I will grant you that she's not got a great track record for calling at tops. It's really at market lows that she excels, at almost bottom-ticking, with the concerned, "should I sell?" phone call. But as I noted yesterday, speculation is alive and well. And obviously rampant.
The wild ride during Monday's market shows you that. When asked by someone who had stepped off the desk for a few hours midday, "What took the market down?" I was stumped. The only thing that I could come up with was the reversal in GME. And if that's what it was, and we will never really "know," then that tells you how tied to speculation the market really is.
Yet as soon as the market came down, the selling dried right up. In the blink of an eye. At some point the selling will not dry up, but rather it will accelerate. We should see an increase in stocks making new lows, before that happens, but it's possible we won't.

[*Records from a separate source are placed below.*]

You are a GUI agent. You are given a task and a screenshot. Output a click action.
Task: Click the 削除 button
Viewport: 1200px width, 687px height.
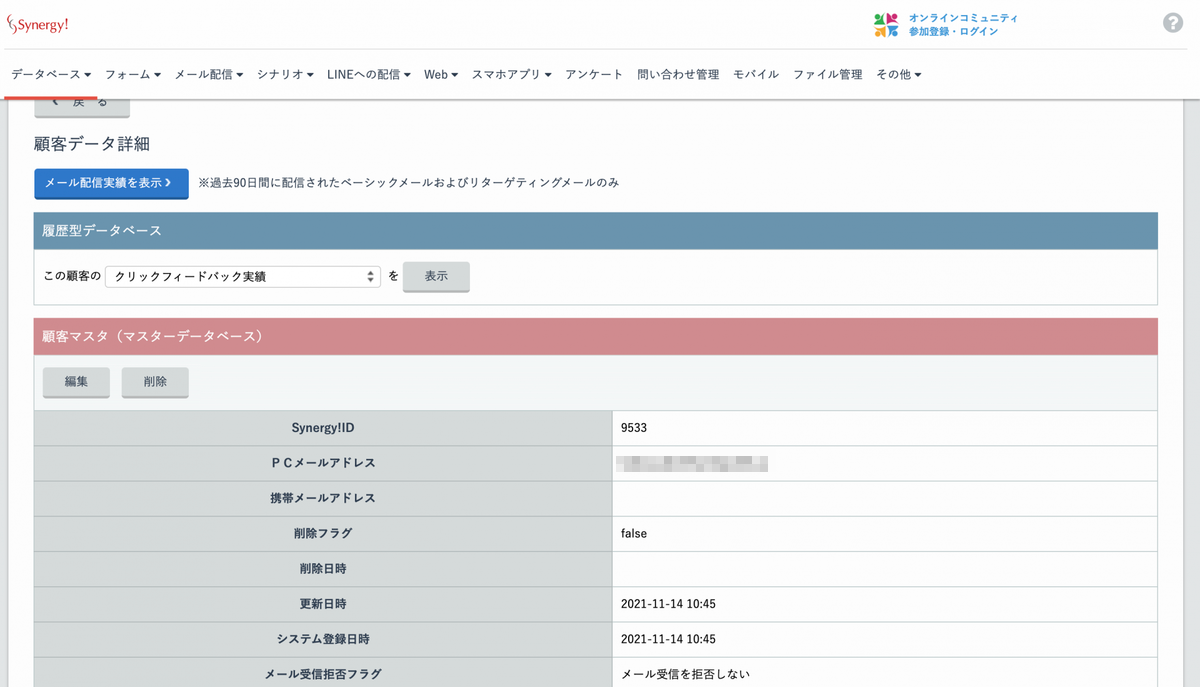coord(155,382)
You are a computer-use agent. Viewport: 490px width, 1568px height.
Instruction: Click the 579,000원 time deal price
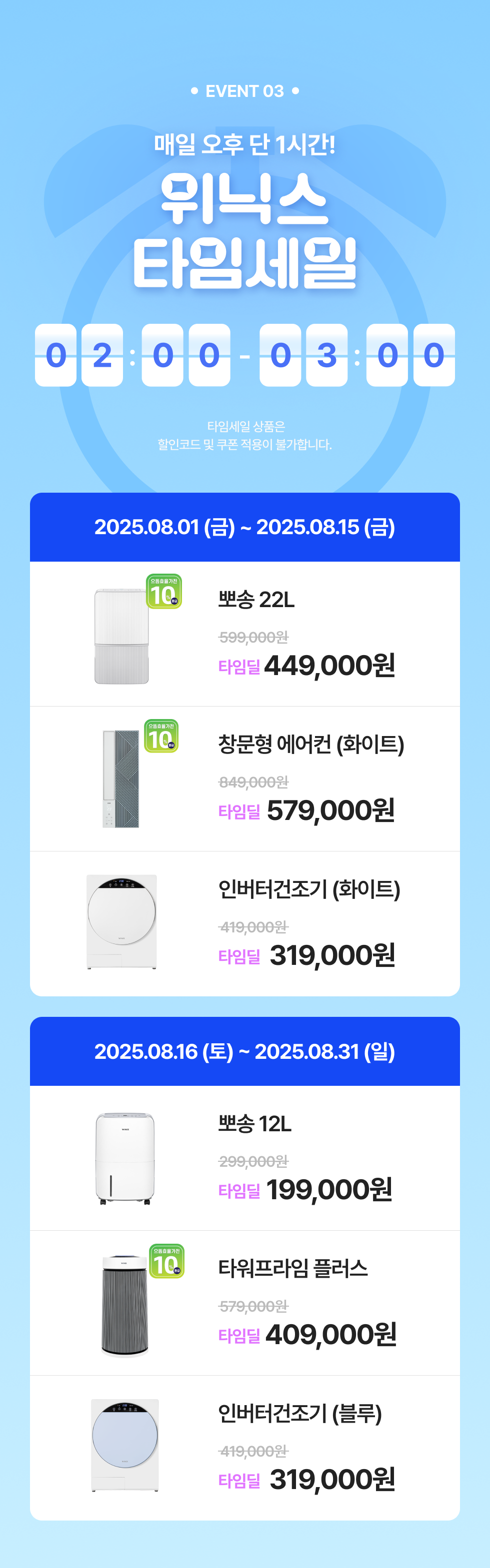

In the meantime, breadth was awful for a day that the S&P 500 tacked on 14 points. Upside volume was better than downside volume, so, once again, we see all that speculation showing up as the most active stocks are the speculative ones. There was a time when the most active stocks were dull names like Apple (AAPL) , but now three of the Top five most active names on the New York Stock Exchange were Blackberry (BB) , Nokia (NOK) and GameStop (GME) . I have joked several times that I am waiting for Vonage (VG) to make an appearance, since then we'll know that every stock can come back from the dead.
In the meantime, despite the poor breadth and the higher indexes, none of the indicators have changed. The McClellan Summation Index has ticked down just a bit more. The reality is it now needs a net differential of positive 1,400 advancers minus decliners to stop the downward path, which is quite a lot.

One other indicator to keep your eyes on is the actual breadth. The Cumulative advance/decline line has kept pace with the S&P 500 for the most part, but in the last week or so the S&P has given up no ground (brown line) and the S&P is more choppy to down (blue line). It is very minor at this point. Perhaps it will change, now that the Banks and Energy are down so much and heading toward getting oversold.

In the meantime, the Daily Sentiment Index (DSI) for Nasdaq finds itself back at 88. That typically means one more up day and it should scoot over 90 and once over 90, Nasdaq is short-term vulnerable, which is interesting timing-wise, since we're due to get some big technology stock earnings later this week.